- [Selected extract]
# Tecno/hardcore?



## Rollie pollie (Apr 7, 2010)

does anyone listen to tecno or runderground


----------



## Damien916 (Apr 11, 2010)

Me. I'm on a big VNV Nation kick right now. Another favorite is Wolfsheim-I'd call them "easy listening". Also got some Wumpscut and Velvet Acid Christ. I wish I had more, but I don't know what would trip my fancy and I'm not about to blow my cash on something I might not like. And no, I don't buy through iTunes. I wouldn't mind some Juno Reactor, but I'd like to finish off my VNV Nation collection first and I'd also like to see about Aphex Twin.


----------



## Rollie pollie (Apr 14, 2010)

thats cool man what about any trance or Dj Triplestar


----------



## weedlover714 (Apr 15, 2010)

I love trance. I produced trance. Now i produce and perform Electro music. check my band out if u wanna listen. its' called Speaker Junkies http://www.myspace.com/speakerjunkies


----------



## weedlover714 (Apr 15, 2010)

Damien916 said:


> Me. I'm on a big VNV Nation kick right now. Another favorite is Wolfsheim-I'd call them "easy listening". Also got some Wumpscut and Velvet Acid Christ. I wish I had more, but I don't know what would trip my fancy and I'm not about to blow my cash on something I might not like. And no, I don't buy through iTunes. I wouldn't mind some Juno Reactor, but I'd like to finish off my VNV Nation collection first and I'd also like to see about Aphex Twin.


Word. VNV is cool. I also like Apotygma Berserk.


----------



## kRoNiiK (Apr 19, 2010)

Big fan of hardcore - pretty much anything under Masters of Hardcore. When im in just tryin to mellow out Tiesto ALWAYS has my back.


----------



## Rollie pollie (Apr 29, 2010)

thats cool, what about trance generators, or dj caffeine


----------



## Rollie pollie (Apr 29, 2010)

weedlover714 said:


> I love trance. I produced trance. Now i produce and perform Electro music. check my band out if u wanna listen. its' called Speaker Junkies http://www.myspace.com/speakerjunkies


you guys are good bro


----------



## iNVESTIGATE (Apr 30, 2010)

Does this count?


[youtube]pukyRPpR8jg[/youtube]

[youtube]BRS5JiL4Xug[/youtube]


----------



## brandon. (Apr 30, 2010)

I get down to some LTJ bukem, bad boy bill, oakenfold, and a few others.


----------



## Johan (May 3, 2010)

http://myspace.com/seandeejay

good trance and physadelic


----------



## NI420 (May 3, 2010)

if trance is your thing get onto iso hunt and search Trance Energy - Utrecht NL - 03-04-2010, and listen to the W&W mis, its fckn greatfile:///C:/Users/mochine/Documents/Downloads/Trance%20Energy%20-%20Utrecht%20NL%20-%2003-04-2010/


----------



## sunni (May 5, 2010)

- [Material]
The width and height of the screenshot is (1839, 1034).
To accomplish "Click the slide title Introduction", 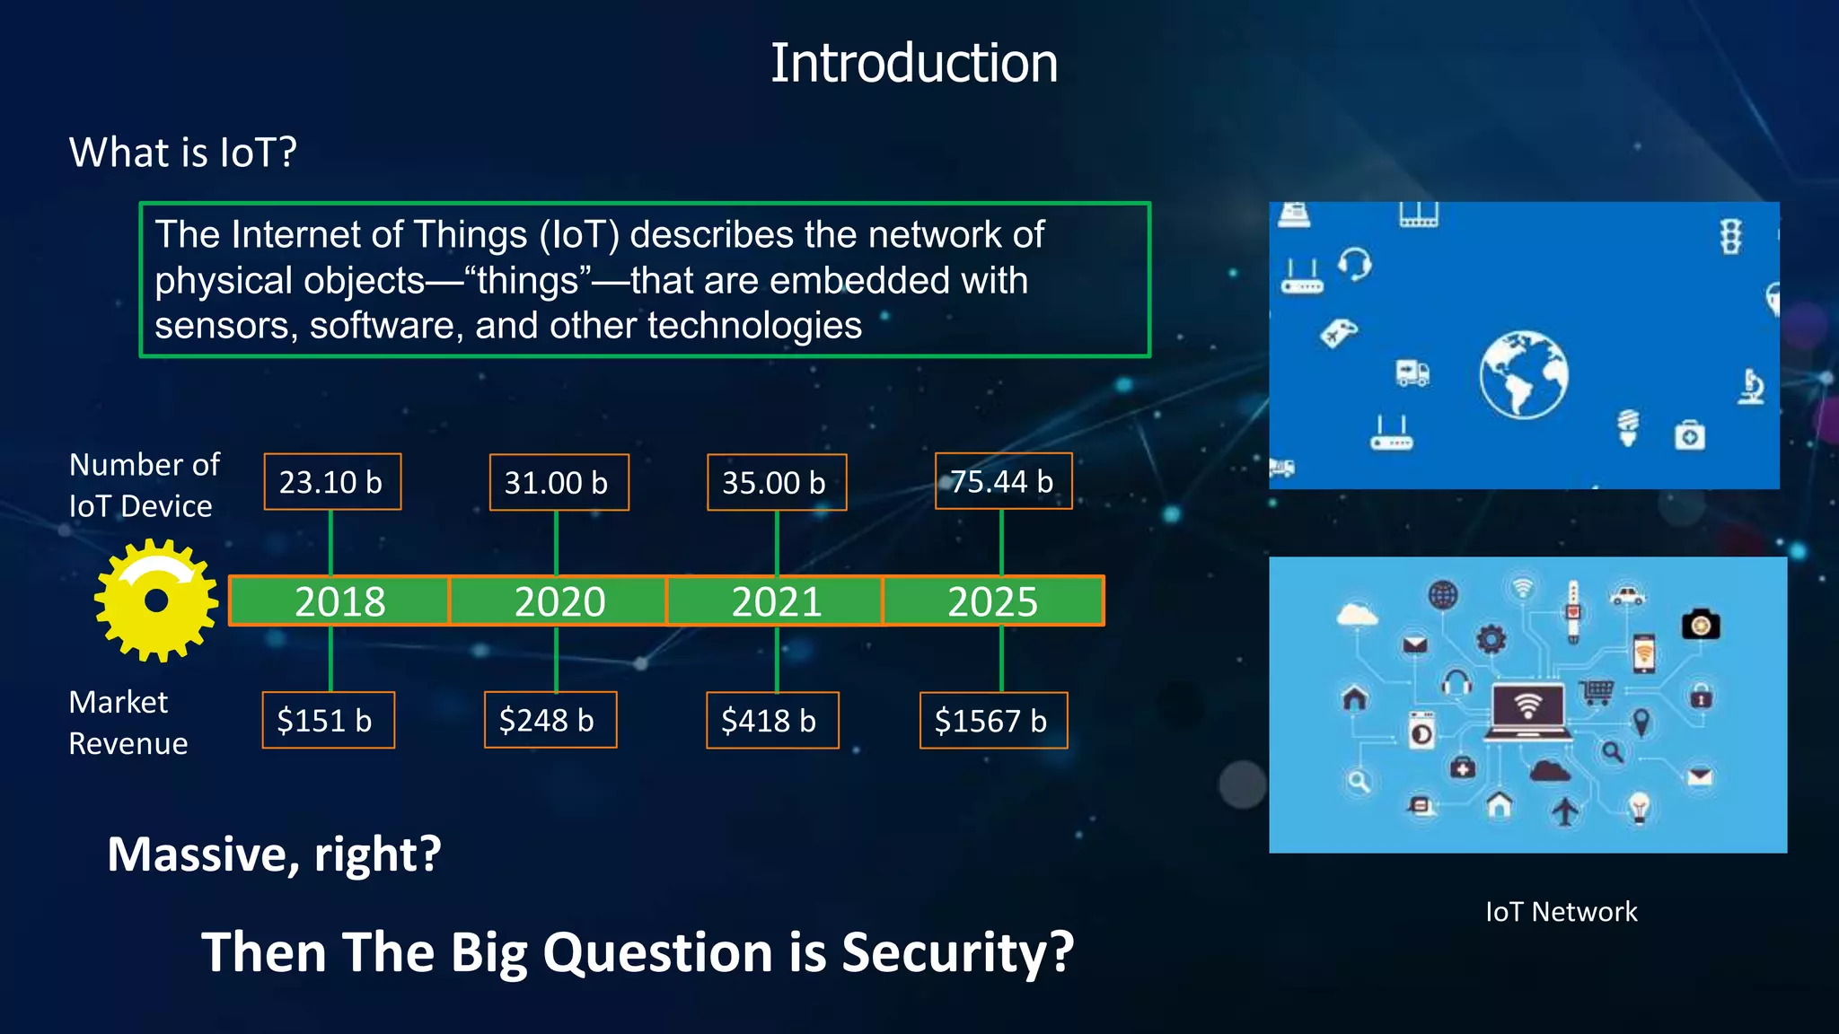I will (913, 64).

- [What is required]
Can you copy out, word for word, the part of the techno and hardcore forum thread that starts with the words "## Damien916 (Apr" and stops after "(Apr 14, 2010)"?

- [Output below]
## Damien916 (Apr 11, 2010)

Me. I'm on a big VNV Nation kick right now. Another favorite is Wolfsheim-I'd call them "easy listening". Also got some Wumpscut and Velvet Acid Christ. I wish I had more, but I don't know what would trip my fancy and I'm not about to blow my cash on something I might not like. And no, I don't buy through iTunes. I wouldn't mind some Juno Reactor, but I'd like to finish off my VNV Nation collection first and I'd also like to see about Aphex Twin.


----------



## Rollie pollie (Apr 14, 2010)